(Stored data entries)
^^^^^^^^

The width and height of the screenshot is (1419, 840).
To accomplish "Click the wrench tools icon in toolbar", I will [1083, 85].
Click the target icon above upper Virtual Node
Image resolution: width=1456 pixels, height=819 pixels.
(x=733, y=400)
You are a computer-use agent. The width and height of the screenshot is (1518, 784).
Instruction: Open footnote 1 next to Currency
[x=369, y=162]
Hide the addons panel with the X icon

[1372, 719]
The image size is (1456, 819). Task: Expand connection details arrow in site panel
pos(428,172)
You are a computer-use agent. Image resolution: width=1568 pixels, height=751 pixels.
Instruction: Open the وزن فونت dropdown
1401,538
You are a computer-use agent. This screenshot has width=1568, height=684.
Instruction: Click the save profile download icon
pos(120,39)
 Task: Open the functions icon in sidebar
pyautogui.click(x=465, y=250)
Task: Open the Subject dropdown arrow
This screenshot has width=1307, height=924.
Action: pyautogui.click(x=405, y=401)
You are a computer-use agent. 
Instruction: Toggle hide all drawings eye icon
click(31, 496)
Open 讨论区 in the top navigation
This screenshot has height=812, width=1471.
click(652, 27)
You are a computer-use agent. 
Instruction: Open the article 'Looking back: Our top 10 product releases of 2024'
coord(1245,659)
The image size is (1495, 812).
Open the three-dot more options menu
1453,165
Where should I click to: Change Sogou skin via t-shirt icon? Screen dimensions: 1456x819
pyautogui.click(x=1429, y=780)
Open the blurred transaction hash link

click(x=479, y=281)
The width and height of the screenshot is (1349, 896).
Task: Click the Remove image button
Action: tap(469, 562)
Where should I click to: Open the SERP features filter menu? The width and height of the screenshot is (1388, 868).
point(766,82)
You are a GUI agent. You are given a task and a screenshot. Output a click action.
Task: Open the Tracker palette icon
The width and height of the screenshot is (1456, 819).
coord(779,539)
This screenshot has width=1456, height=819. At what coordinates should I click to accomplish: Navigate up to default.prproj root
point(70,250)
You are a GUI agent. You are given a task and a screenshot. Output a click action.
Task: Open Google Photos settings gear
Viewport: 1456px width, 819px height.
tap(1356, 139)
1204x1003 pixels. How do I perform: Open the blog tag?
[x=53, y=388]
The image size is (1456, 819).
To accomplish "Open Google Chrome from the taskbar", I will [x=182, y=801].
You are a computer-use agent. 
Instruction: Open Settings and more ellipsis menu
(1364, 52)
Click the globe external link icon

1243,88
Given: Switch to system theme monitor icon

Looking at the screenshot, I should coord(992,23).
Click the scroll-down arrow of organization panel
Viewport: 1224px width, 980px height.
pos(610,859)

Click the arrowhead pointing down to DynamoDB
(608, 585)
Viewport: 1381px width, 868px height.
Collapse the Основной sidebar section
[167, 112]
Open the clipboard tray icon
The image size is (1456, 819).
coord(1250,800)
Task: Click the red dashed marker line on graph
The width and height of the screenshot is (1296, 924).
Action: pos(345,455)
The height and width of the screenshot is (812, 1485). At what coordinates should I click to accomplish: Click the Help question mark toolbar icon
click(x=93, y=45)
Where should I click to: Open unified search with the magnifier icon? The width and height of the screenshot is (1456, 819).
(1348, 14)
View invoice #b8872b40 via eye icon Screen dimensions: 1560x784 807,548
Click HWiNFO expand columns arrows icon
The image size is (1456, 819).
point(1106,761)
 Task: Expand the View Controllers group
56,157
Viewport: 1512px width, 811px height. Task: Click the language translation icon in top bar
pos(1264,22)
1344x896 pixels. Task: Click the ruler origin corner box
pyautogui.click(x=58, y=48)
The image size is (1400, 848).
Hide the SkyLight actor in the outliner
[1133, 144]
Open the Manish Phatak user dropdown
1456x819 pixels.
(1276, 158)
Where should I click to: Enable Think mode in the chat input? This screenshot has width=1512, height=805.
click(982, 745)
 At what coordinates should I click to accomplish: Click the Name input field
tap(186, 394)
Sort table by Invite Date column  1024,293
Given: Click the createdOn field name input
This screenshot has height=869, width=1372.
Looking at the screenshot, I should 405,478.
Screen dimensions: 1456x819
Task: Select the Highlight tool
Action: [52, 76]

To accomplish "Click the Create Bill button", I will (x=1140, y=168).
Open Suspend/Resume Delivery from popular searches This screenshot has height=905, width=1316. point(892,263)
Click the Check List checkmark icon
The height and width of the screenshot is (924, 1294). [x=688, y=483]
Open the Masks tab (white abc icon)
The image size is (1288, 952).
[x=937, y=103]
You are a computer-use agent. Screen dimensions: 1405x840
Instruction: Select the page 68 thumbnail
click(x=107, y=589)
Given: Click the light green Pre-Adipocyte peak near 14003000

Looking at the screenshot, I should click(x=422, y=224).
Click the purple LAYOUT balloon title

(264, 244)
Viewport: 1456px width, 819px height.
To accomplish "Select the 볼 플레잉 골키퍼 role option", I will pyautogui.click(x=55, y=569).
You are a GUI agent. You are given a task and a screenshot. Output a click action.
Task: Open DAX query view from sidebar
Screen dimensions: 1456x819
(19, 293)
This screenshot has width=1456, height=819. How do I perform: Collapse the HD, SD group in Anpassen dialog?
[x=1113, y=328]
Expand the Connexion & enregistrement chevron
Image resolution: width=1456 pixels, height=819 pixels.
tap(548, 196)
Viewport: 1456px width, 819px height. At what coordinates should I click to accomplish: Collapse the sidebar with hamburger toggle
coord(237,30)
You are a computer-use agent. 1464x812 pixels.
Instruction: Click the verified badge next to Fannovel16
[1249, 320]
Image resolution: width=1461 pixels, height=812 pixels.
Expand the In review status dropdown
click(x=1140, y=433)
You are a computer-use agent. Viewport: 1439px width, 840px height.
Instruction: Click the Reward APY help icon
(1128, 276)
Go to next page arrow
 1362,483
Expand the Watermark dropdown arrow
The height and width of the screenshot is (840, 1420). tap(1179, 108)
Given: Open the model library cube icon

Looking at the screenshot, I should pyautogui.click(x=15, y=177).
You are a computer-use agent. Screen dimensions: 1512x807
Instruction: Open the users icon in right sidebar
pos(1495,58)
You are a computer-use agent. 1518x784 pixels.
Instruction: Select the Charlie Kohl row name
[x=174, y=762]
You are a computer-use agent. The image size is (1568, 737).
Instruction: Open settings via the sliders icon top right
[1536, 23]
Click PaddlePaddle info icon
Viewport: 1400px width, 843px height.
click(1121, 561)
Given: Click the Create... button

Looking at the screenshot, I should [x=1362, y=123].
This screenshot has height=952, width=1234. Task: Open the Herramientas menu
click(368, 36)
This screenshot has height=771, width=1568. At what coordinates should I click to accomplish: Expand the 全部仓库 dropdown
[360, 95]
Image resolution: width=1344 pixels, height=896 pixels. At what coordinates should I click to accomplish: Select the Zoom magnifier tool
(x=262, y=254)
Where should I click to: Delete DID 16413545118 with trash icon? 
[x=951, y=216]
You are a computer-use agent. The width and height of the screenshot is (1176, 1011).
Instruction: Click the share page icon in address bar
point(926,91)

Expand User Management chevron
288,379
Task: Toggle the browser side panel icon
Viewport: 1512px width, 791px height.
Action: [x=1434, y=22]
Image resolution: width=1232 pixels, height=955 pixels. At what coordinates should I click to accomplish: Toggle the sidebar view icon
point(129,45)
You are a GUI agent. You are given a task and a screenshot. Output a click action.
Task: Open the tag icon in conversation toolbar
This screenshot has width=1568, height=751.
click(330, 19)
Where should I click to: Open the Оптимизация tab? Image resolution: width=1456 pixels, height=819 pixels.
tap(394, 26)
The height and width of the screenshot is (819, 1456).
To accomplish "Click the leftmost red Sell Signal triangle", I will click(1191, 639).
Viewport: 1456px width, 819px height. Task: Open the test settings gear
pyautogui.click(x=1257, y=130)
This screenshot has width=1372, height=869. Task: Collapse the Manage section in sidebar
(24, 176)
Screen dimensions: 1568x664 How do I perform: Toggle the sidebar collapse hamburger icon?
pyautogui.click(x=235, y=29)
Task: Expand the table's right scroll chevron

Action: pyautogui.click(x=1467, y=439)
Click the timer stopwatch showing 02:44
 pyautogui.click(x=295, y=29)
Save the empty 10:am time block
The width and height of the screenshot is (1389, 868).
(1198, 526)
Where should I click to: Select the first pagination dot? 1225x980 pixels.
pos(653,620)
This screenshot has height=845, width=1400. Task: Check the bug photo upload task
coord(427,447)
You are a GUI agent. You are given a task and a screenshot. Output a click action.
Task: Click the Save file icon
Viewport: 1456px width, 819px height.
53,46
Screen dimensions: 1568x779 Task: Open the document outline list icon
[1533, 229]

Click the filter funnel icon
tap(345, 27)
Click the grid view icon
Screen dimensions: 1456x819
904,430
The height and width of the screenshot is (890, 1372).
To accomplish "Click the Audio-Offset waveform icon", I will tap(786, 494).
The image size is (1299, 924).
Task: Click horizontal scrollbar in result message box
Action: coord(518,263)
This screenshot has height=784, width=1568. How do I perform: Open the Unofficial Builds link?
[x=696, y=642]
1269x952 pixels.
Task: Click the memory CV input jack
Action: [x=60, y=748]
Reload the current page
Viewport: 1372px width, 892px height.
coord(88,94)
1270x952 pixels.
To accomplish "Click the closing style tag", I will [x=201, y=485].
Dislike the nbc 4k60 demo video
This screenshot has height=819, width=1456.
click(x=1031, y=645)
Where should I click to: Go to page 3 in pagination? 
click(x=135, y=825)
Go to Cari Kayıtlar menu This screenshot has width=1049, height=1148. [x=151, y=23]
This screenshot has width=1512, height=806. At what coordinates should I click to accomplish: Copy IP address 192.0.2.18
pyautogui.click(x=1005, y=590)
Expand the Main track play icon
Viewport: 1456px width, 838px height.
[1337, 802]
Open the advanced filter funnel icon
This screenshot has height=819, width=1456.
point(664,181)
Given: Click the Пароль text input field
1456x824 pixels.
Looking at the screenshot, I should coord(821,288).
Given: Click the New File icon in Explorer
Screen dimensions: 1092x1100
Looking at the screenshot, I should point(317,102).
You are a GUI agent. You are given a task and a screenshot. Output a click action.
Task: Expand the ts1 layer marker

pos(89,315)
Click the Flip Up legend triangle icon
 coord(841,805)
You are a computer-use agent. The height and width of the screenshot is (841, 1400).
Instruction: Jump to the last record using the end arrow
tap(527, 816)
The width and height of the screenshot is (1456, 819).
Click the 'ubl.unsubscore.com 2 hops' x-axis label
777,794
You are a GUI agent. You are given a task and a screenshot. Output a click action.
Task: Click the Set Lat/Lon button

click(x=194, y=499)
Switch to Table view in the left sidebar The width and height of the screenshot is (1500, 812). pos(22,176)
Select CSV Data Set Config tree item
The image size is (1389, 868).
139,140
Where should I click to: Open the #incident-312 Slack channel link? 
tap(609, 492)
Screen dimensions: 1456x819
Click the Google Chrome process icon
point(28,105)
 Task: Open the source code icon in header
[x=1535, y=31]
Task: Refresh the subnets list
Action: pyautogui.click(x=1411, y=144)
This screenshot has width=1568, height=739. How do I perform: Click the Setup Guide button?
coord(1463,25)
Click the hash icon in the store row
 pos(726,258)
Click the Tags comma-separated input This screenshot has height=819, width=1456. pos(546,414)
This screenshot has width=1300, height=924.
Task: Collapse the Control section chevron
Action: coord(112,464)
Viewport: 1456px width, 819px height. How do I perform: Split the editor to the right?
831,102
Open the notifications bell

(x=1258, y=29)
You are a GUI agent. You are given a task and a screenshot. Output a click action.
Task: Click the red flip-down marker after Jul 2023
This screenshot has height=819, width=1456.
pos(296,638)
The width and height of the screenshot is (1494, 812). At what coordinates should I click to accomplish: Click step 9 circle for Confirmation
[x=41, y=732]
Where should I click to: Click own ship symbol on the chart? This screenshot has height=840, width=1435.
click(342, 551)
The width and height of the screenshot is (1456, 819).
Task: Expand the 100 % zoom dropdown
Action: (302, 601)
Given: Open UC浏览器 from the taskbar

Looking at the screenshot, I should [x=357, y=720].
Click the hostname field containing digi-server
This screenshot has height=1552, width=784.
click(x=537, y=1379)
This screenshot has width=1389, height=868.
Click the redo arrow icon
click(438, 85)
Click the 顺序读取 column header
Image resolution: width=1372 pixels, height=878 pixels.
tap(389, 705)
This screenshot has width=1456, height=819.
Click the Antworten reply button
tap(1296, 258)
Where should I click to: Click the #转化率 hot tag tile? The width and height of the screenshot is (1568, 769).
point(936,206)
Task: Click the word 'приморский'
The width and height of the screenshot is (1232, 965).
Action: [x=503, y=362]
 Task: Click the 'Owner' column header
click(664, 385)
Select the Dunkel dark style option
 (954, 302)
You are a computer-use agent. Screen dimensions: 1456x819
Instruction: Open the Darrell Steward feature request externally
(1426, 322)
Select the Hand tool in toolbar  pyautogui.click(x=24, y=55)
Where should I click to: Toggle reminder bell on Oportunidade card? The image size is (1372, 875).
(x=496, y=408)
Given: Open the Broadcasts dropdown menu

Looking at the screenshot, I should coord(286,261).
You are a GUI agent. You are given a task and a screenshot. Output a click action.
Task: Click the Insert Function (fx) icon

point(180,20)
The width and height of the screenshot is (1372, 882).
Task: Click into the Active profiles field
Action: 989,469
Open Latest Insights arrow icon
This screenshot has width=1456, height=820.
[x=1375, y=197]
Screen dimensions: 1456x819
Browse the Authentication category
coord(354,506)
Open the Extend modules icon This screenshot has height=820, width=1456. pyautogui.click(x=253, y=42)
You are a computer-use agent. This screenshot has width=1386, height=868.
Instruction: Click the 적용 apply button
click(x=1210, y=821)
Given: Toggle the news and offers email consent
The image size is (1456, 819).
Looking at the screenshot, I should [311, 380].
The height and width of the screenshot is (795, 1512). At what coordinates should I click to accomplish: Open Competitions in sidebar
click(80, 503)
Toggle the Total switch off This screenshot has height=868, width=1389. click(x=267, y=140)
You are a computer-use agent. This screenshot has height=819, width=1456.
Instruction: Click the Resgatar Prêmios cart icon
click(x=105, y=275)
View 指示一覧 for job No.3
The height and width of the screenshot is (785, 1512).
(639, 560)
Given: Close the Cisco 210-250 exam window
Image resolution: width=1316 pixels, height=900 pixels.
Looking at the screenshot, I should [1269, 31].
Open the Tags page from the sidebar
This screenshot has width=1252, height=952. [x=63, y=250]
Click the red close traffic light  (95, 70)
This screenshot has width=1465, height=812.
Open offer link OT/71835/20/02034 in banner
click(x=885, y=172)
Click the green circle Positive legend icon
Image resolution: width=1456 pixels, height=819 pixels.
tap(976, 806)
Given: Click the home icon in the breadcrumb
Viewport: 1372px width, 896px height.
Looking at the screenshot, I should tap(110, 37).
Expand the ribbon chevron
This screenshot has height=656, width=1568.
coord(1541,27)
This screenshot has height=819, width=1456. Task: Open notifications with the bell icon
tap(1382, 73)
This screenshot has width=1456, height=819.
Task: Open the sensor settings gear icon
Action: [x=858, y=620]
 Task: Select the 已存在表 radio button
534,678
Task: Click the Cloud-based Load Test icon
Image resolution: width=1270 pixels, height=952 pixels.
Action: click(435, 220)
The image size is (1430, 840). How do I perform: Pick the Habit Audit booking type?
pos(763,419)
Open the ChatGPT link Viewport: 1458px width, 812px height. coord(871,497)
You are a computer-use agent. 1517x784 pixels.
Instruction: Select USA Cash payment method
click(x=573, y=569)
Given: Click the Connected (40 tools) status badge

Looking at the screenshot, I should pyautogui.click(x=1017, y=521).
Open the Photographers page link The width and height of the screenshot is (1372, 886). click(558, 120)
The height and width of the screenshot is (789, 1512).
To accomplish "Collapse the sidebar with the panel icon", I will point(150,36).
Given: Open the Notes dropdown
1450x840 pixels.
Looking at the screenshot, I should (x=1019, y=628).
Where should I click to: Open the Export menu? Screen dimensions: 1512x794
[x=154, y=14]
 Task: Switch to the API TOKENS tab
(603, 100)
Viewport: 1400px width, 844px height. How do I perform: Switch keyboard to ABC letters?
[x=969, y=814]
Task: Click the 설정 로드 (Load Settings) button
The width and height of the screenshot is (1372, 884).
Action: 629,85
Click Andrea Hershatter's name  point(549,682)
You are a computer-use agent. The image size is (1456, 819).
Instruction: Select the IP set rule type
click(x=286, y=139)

^^^^^^^^

### AIM OF THE EXERCISE
Your reply must contain exactly the lines from the first line of the data through the line holding "Task: Open the Tracker palette icon", and nothing more.

### OUTPUT
The width and height of the screenshot is (1419, 840).
To accomplish "Click the wrench tools icon in toolbar", I will [1083, 85].
Click the target icon above upper Virtual Node
Image resolution: width=1456 pixels, height=819 pixels.
(x=733, y=400)
You are a computer-use agent. The width and height of the screenshot is (1518, 784).
Instruction: Open footnote 1 next to Currency
[x=369, y=162]
Hide the addons panel with the X icon

[1372, 719]
The image size is (1456, 819). Task: Expand connection details arrow in site panel
pos(428,172)
You are a computer-use agent. Image resolution: width=1568 pixels, height=751 pixels.
Instruction: Open the وزن فونت dropdown
1401,538
You are a computer-use agent. This screenshot has width=1568, height=684.
Instruction: Click the save profile download icon
pos(120,39)
 Task: Open the functions icon in sidebar
pyautogui.click(x=465, y=250)
Task: Open the Subject dropdown arrow
This screenshot has width=1307, height=924.
Action: pyautogui.click(x=405, y=401)
You are a computer-use agent. 
Instruction: Toggle hide all drawings eye icon
click(31, 496)
Open 讨论区 in the top navigation
This screenshot has height=812, width=1471.
click(652, 27)
You are a computer-use agent. 
Instruction: Open the article 'Looking back: Our top 10 product releases of 2024'
coord(1245,659)
The image size is (1495, 812).
Open the three-dot more options menu
1453,165
Where should I click to: Change Sogou skin via t-shirt icon? Screen dimensions: 1456x819
pyautogui.click(x=1429, y=780)
Open the blurred transaction hash link

click(x=479, y=281)
The width and height of the screenshot is (1349, 896).
Task: Click the Remove image button
Action: tap(469, 562)
Where should I click to: Open the SERP features filter menu? The width and height of the screenshot is (1388, 868).
point(766,82)
You are a GUI agent. You are given a task and a screenshot. Output a click action.
Task: Open the Tracker palette icon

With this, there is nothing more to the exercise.